About unit testing business logic inside your app, I would also second the comments by #Phil and #Mark because if you mock out all the dependencies your business object has, it becomes very simple to test your application logic one entity at a time ;)
Edit: So are you looking for one huge integration test that will verify everything from logic pre-data base / stored procedure run w/ logic and finally a verification on the way back? If so you could break this out into 2 steps:
1 - Unit test the logic that happens before the data is pushed
into your data access code. For
example, if you have some code that
calculates some numbers based on
some properties -- write a test that
only checks to see if the logic for
this 1 function does what you asked
it to do. Mock out any dependancy
on the data access class so you can
ignore it for this test of the
application logic alone.
2 - Integration test the logic that happens once you take your
manipulated data (from the previous
method we unit tested) and call the
appropriate stored procedure. Do
this inside a data specific testing
class so you can rollback after it's
completed. After your stored
procedure has run, do a query
against the database to get your
object now that we have done some
logic against the data and verify it
has the values you expected
(post-stored procedure logic /etc )
If you need an entry in your database for the stored procedure to run, simply insert that data before you run the sproc that has your logic inside it. For example, if you have a product that you need to test, it might require a supplier and category entry to insert so before you insert your product do a quick and dirty insert for a supplier and category so your product insert works as planned.
It depends on what you're testing. If you're testing a business logic component -- then its immaterial where the data is coming from and you'd probably use a mock or a hand rolled stub class that simulates the data access routine the component would have called in the wild. The only time I mess with the data access is when I'm actually testing the data access components themselves.
Even then I tend to open a DB transaction in the TestFixtureSetUp method (obviously this depends on what unit testing framework you might be using) and rollback the transaction at the end of the test suite TestFixtureTeardown.
Mocking Frameworks enable you to test your business objects.
Data Driven tests often end up becoming more of a intergration test than a unit test, they also carry with them the burden of managing the state of a data store pre and post execution of the test and the time taken in connecting and executing queries.
In general i would avoid doing unit tests that touch the database from your business objects. As for Testing your database you need a different stratergy.
That being said you can never totally get away from data driven testing only limiting the amout of tests that actually need to invoke your back end systems.
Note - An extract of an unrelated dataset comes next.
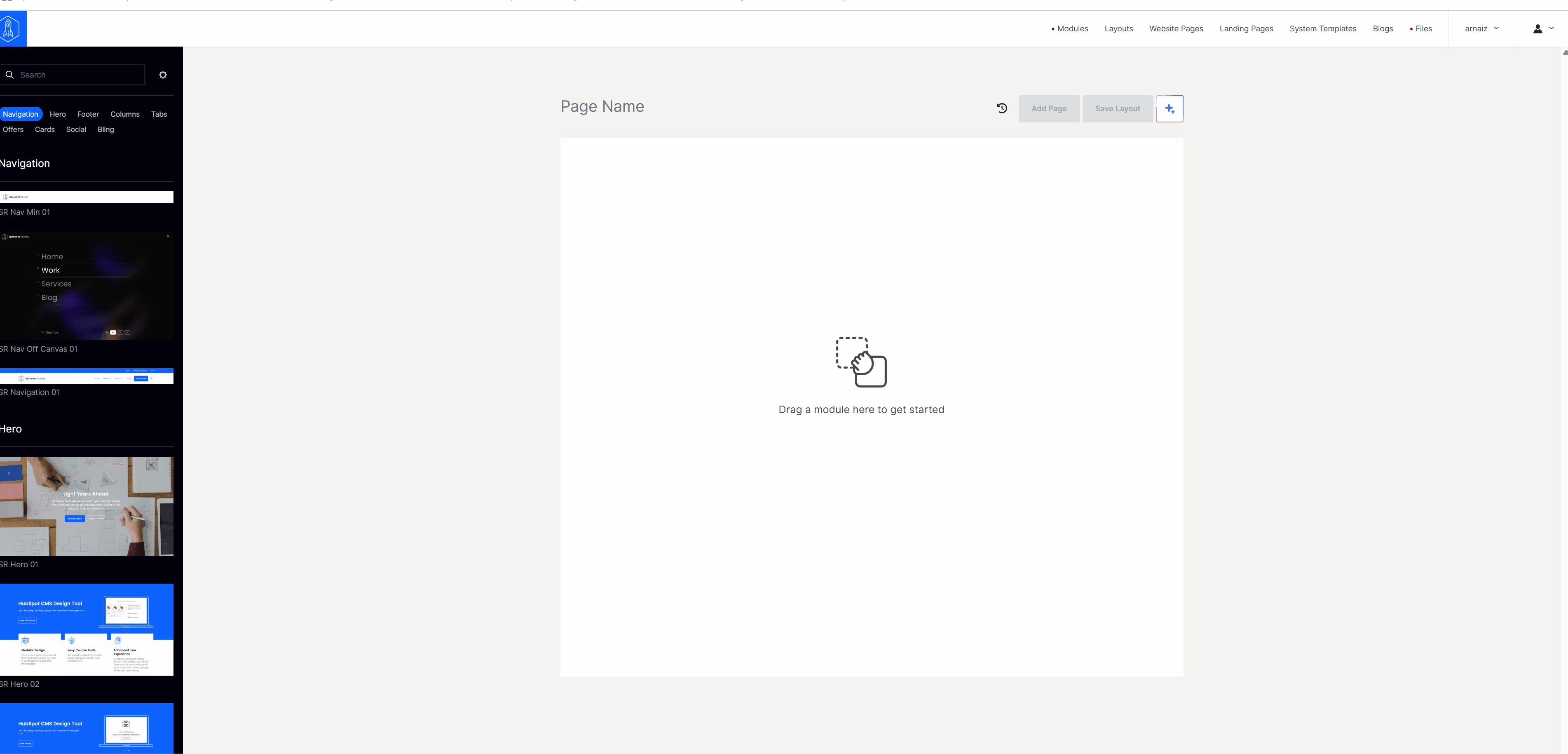Click the Save Layout button

(1118, 108)
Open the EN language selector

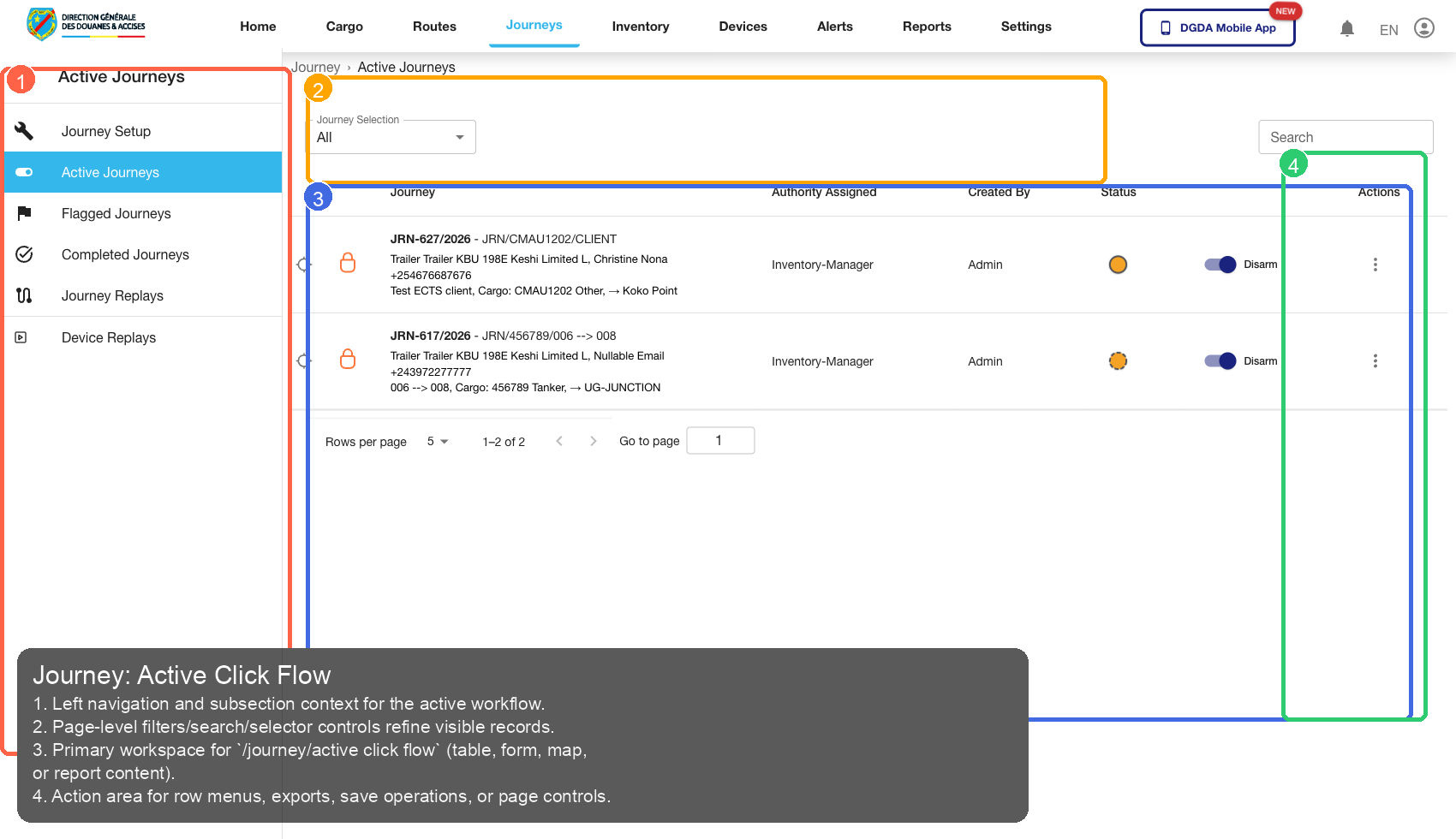click(1388, 29)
It sounds like you might be testing message based systems, or systems with highly parameterised interfaces, where there are large numbers of permutations of input data.
In general all the rules of standard unti testing still hold:
Try to make the units being tested as small and discrete as possible.
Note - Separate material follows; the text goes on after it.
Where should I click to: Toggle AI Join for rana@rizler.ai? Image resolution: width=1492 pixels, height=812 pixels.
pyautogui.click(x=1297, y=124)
Try to make tests independant.
Factor code to decouple dependencies.
Use mocks and stubs to replace dependencies (like dataaccess)
Once this is done you will have removed a lot of the complexity from the tests, hopefully revealing good sets of unit tests, and simplifying the sample data.
A good methodology for then compiling sample data for test that still require complex input data is Orthogonal testing, or see here.
I've used that sort of method for generating test plans for WCF and BizTalk solutions where the permutations of input messages can create multiple possible execution paths.
For lots of different runs over the same logic but with different data you can use CSV, as many columns as you like for the input and the last for the output etc.